4.15.1.14. StressDensityModel¶
- nDMaterial('stressDensity', matTag, mDen, eNot, A, n, nu, a1, b1, a2, b2, a3, b3, fd, muNot, muCyc, sc, M, patm, *ssls, hsl, p1)
This command is used to construct a multi-dimensional stress density material object for modeling sand behaviour following the work of Cubrinovski and Ishihara (1998a,b).
matTag
(int)integer tag identifying material
mDen
(float)mass density
eNot
(float)initial void ratio
A
(float)constant for elastic shear modulus
n
(float)pressure dependency exponent for elastic shear modulus
nu
(float)Poisson’s ratio
a1
(float)peak stress ratio coefficient (\(etaMax = a1 + b1*Is\))
b1
(float)peak stress ratio coefficient (\(etaMax = a1 + b1*Is\))
a2
(float)max shear modulus coefficient (\(Gn_max = a2 + b2*Is\))
b2
(float)max shear modulus coefficient (\(Gn_max = a2 + b2*Is\))
a3
(float)min shear modulus coefficient (\(Gn_min = a3 + b3*Is\))
b3
(float)min shear modulus coefficient (\(Gn_min = a3 + b3*Is\))
fd
(float)degradation constant
muNot
(float)dilatancy coefficient (monotonic loading)
muCyc
(float)dilatancy coefficient (cyclic loading)
sc
(float)dilatancy strain
M
(float)critical state stress ratio
patm
(float)atmospheric pressure (in appropriate units)
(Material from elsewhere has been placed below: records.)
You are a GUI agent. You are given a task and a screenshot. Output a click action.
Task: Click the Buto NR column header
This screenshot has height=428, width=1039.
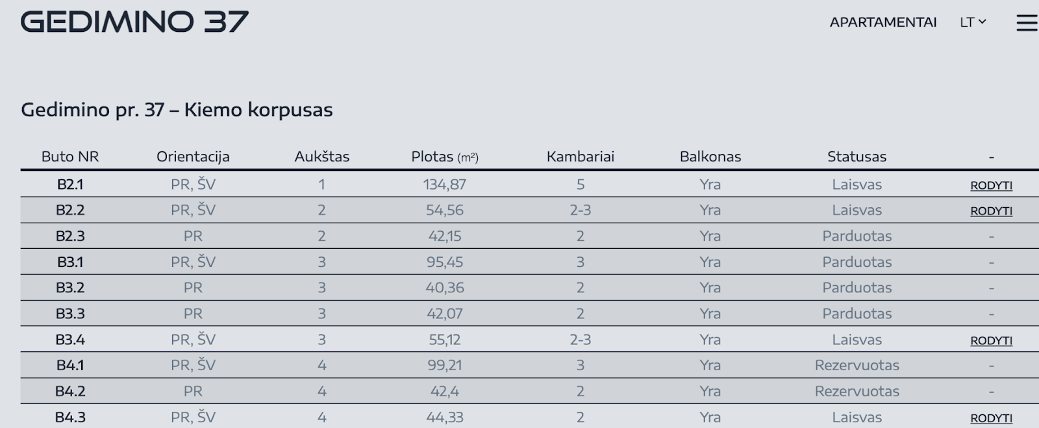70,157
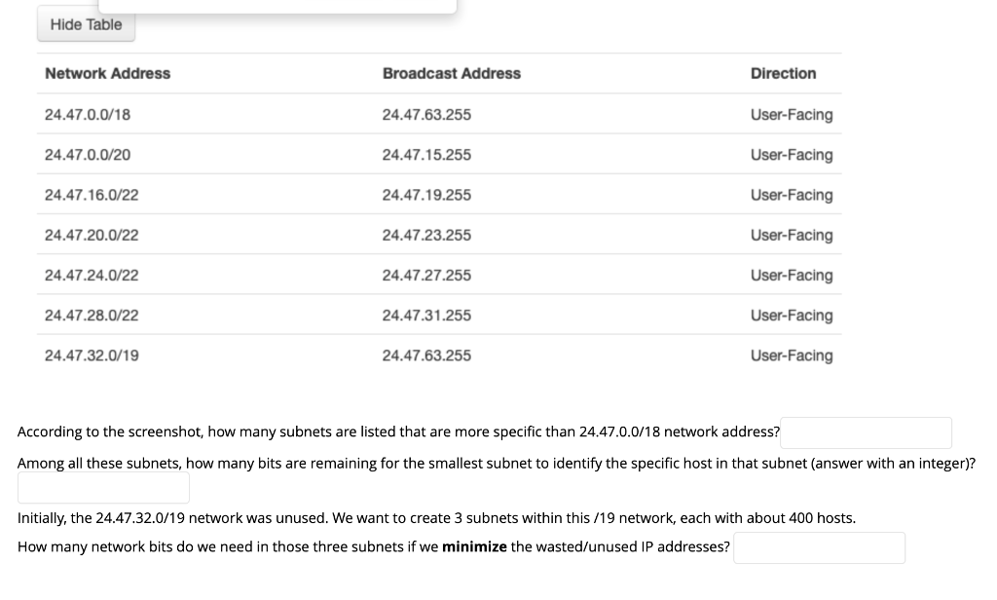The image size is (997, 600).
Task: Click the network bits answer box
Action: pyautogui.click(x=818, y=546)
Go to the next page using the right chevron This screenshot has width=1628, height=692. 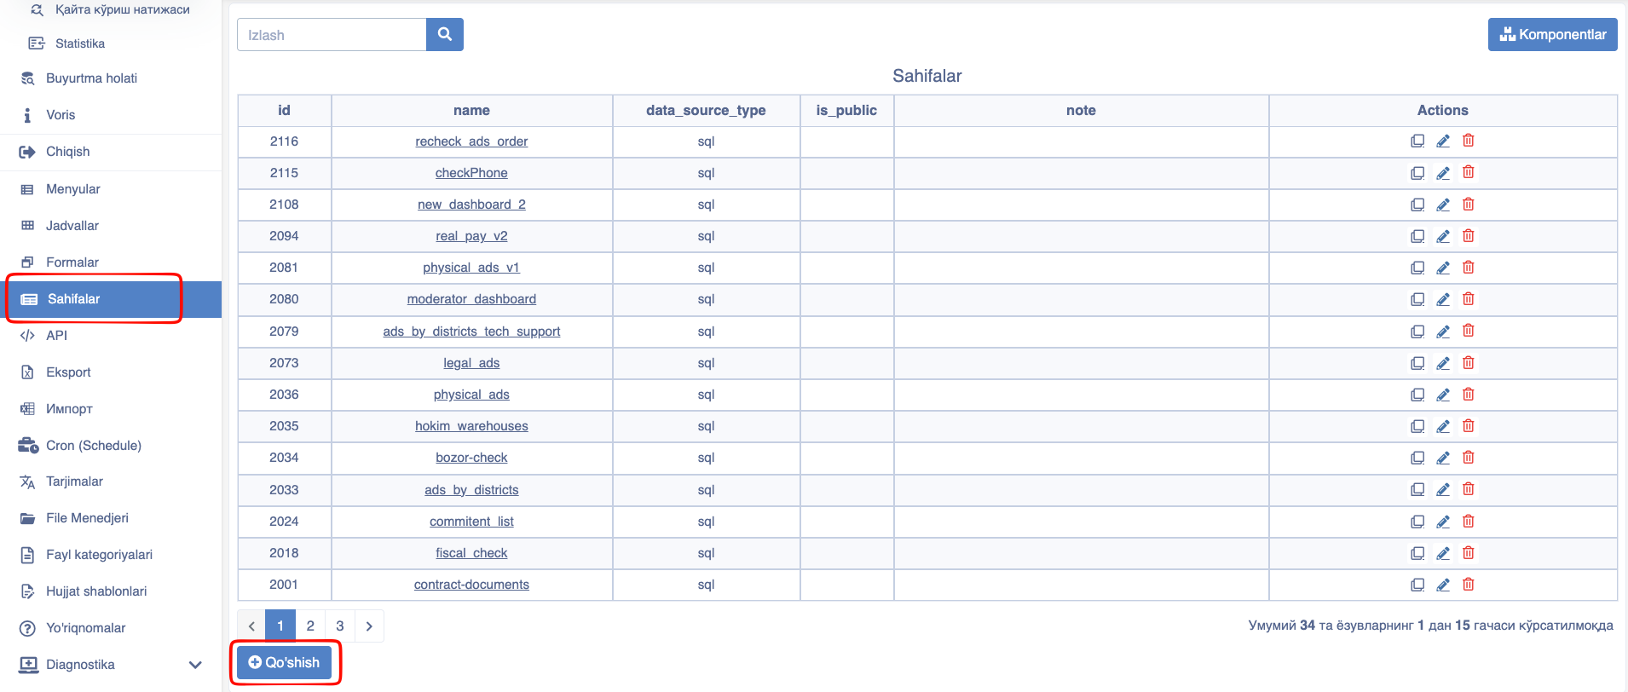click(x=369, y=626)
void ratio of quasi steady state (QSS-line) at pressures [pmin, 10kPa, 30kPa, 50kPa, 100kPa, 200kPa, 400kPa] (default = [0.877, 0.877, 0.873, 0.870, 0.860, 0.850, 0.833])
hsl
(float)void ratio of upper reference state (UR-line) for all pressures (default = 0.895)
p1
(float)pressure corresponding to ssl1 (default = 1.0 kPa)
The material formulations for the StressDensityModel object are:
'ThreeDimensional'
'PlaneStrain'
References
Cubrinovski, M. and Ishihara K. (1998a) ‘Modelling of sand behaviour based on state concept,’ Soils and Foundations, 38(3), 115-127.
Cubrinovski, M. and Ishihara K. (1998b) ‘State concept and modified elastoplasticity for sand modelling,’ Soils and Foundations, 38(4), 213-225.
Das, S. (2014) Three Dimensional Formulation for the Stress-Strain-Dilatancy Elasto-Plastic Constitutive Model for Sand Under Cyclic Behaviour, Master’s Thesis, University of Canterbury.